PAGE
------------------------------------------------

US Forms Cliques, East Asia Has Difficulty Finding Peace

Obama has won re-election for the U.S. presidency. In his future four years in the White House, foreign affairs will constitute an important aspect of his leadership.

The United States is facing many thorny diplomatic problems. How to stabilize the situation in Afghanistan and Pakistan to allow U.S. forces a smooth withdrawal this year? How to stabilize the situation in the Middle East, especially in Egypt and Israel, and strive for a smooth transition in Syria? How to control the Iranian and North Korean nuclear problems, or freeze them at the very least? How to handle relations with the emerging powers, including promoting the stalled U.S.-Russian relations and balancing the complex relationship with China?

The majority of the external affairs that the United States will have to deal with do not affect its control over the world. However, its relation with China is quite special. China’s rapid development over the past 10 years, as well as its expected development in the next 10 to 20 years, has caused the U.S. National Intelligence Council to judge that, by 2030, the United States will no longer be the only superpower. If development is steady, the size of China’s economy will have exceeded that of the United States by that time. Although a large gap still stills exists between China’s per capita level of development and that of the United States, it will have entered the world medium level by then. With its huge population and land resources, by 2030 China’s comprehensive competitiveness will have improved significantly compared to the present.

The U.S. government has long been aware that non-traditional security threats are no longer the main threats that the United States faces. The United States’ focus in dealing with international relations has to return to traditional relationships between countries, and many of the main actors changing international social power are in the Western Pacific region at the present.

The target for the “return to Asia” proposed by the United States in recent years is clear. However, it may be beyond the reach of the U.S. to realize any sort of rebalancing. Many issues are swarming in the dark, and they may surge at any time and cause significant turbulence. Regional instability in the Middle East last year, for example, has already delayed the global redistribution of the United States’ security resources; and its long-term financial imbalance has severely hindered the rebalancing of the Asia-Pacific region.

------------------------------------------------

DATA ENTRIES
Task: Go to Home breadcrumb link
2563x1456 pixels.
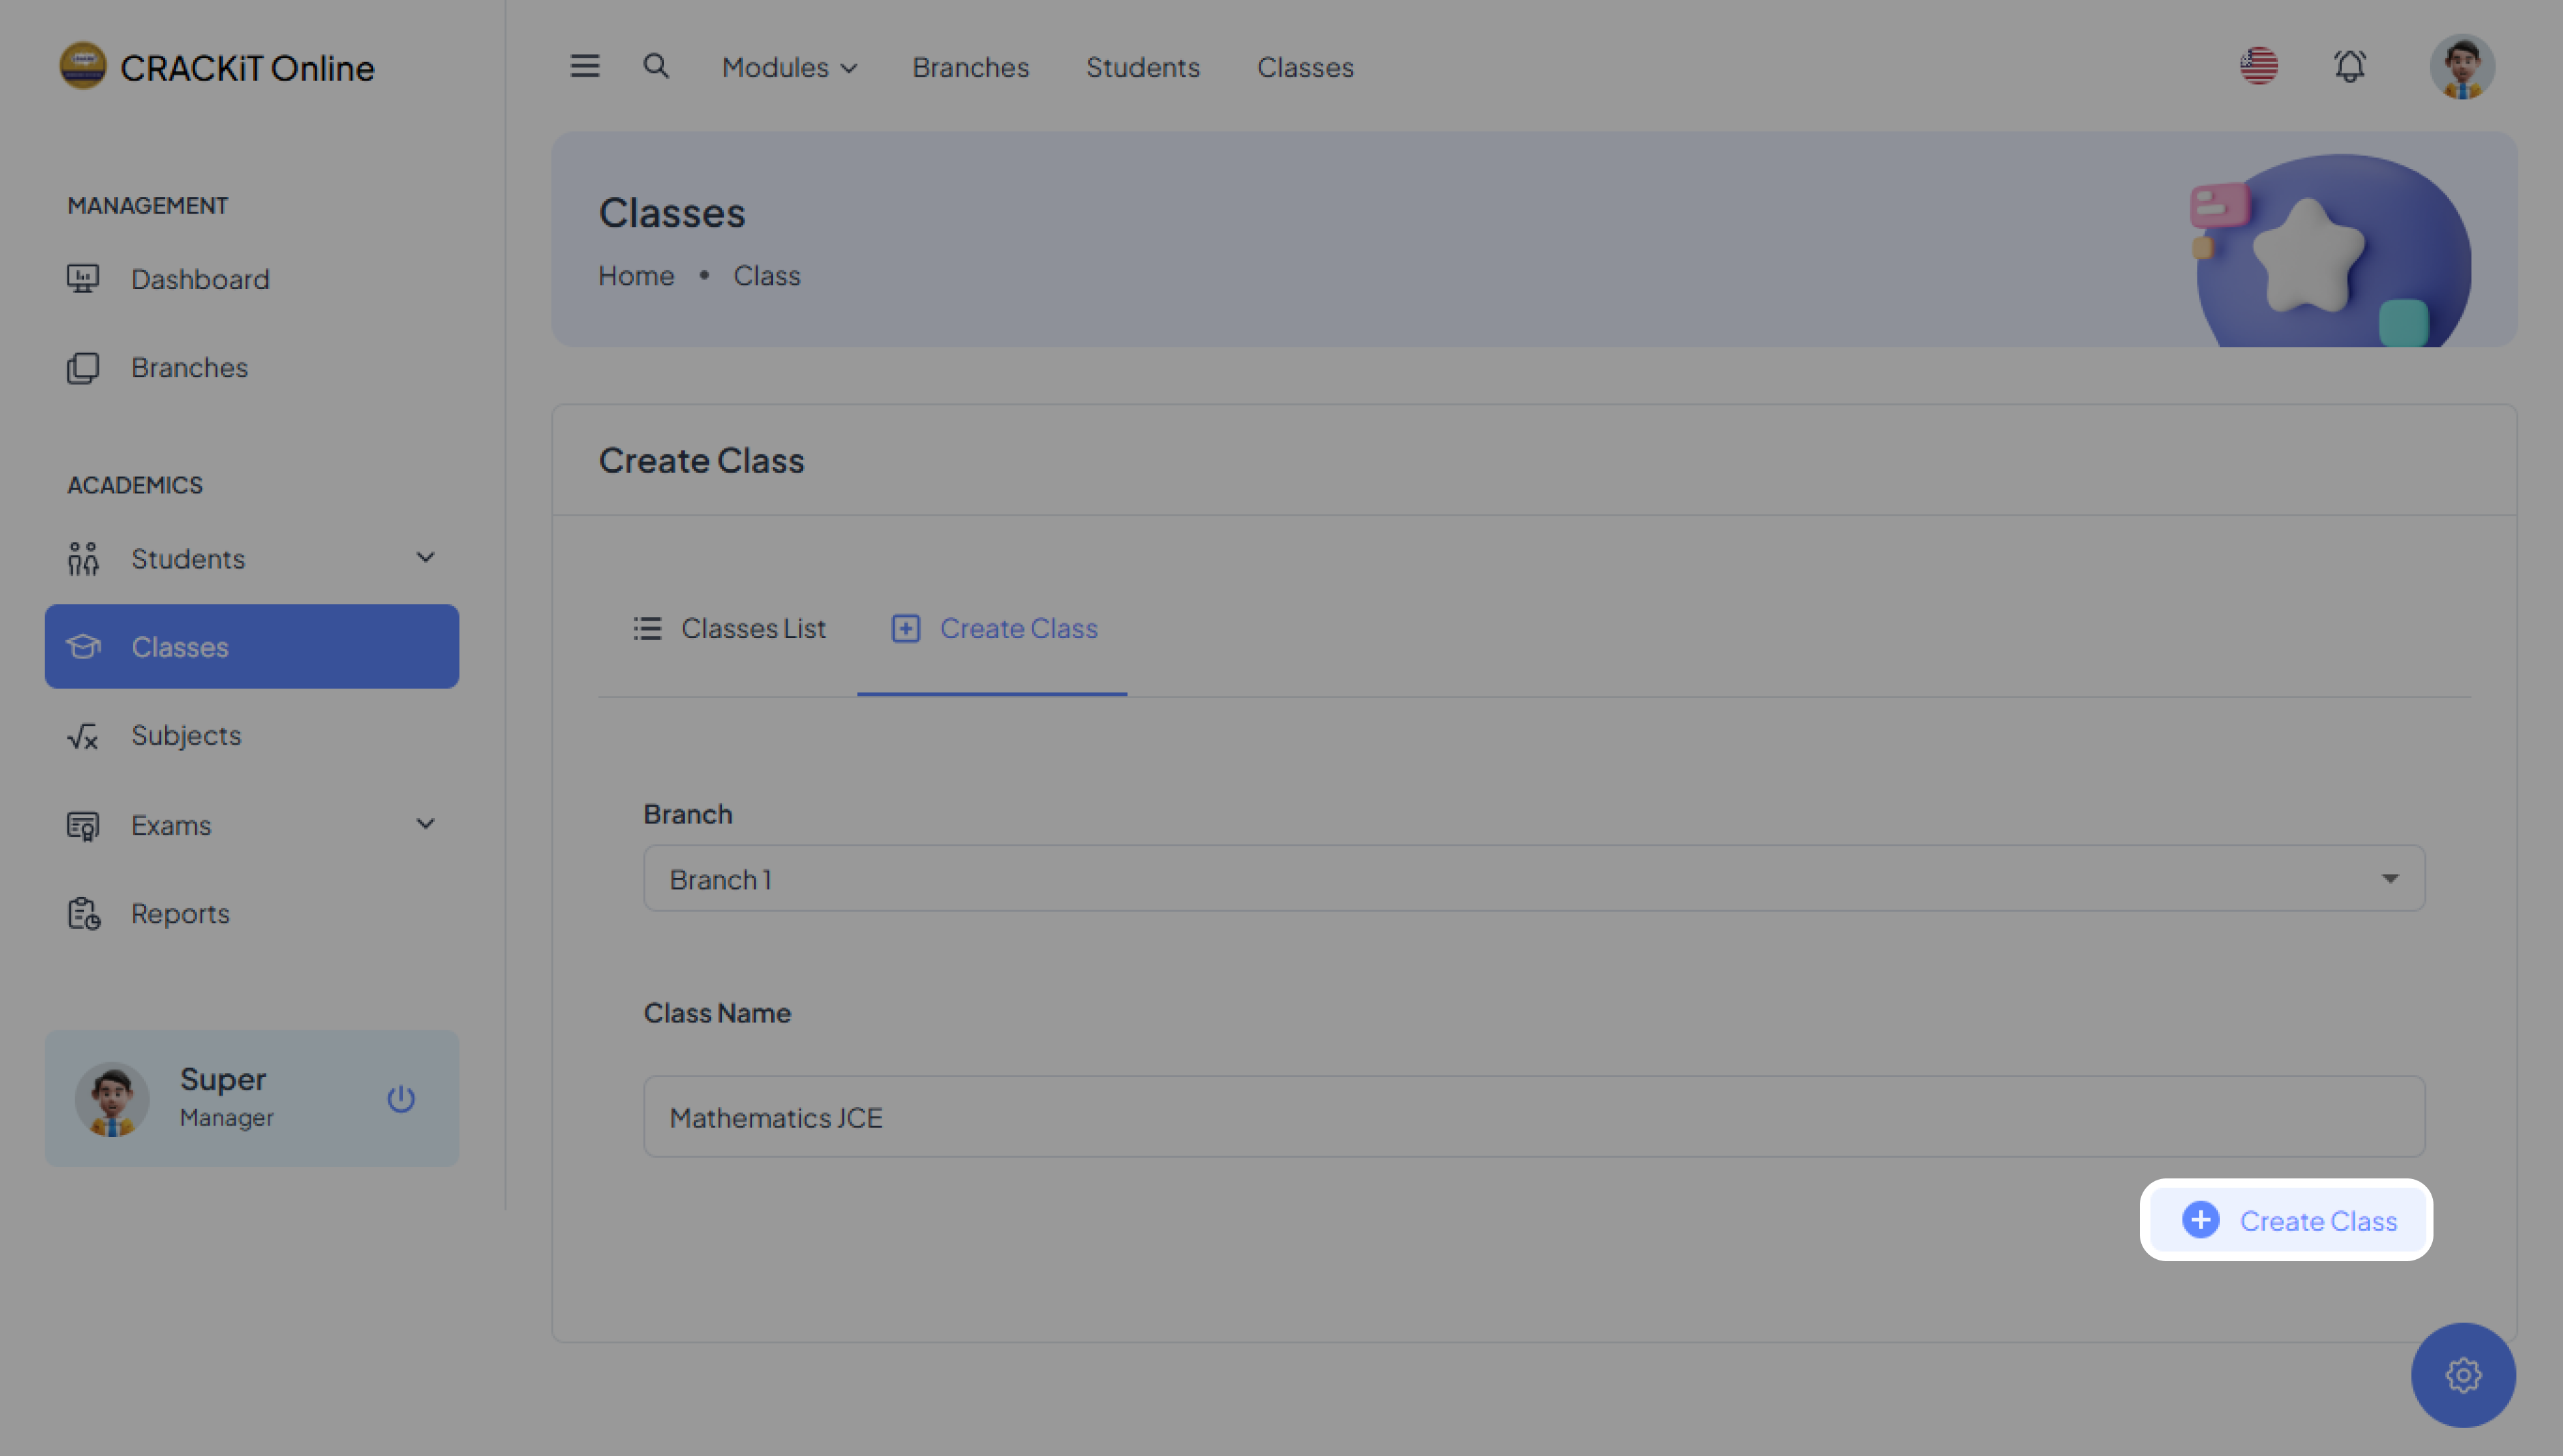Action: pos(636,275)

------------------------------------------------

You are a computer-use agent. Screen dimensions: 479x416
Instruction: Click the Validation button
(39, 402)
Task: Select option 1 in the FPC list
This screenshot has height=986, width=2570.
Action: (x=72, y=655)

------------------------------------------------

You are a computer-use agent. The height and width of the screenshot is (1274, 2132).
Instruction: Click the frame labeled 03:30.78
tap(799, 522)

------------------------------------------------

OBJECTIVES
A - Transcribe the passage of the article on U.S. foreign policy and East Asia from "Obama has won" to "of his leadership.".
B - In the article on U.S. foreign policy and East Asia, which body judged that by 2030 the United States will no longer be the only superpower?

THE RESPONSES
A -
Obama has won re-election for the U.S. presidency. In his future four years in the White House, foreign affairs will constitute an important aspect of his leadership.

B - The U.S. National Intelligence Council.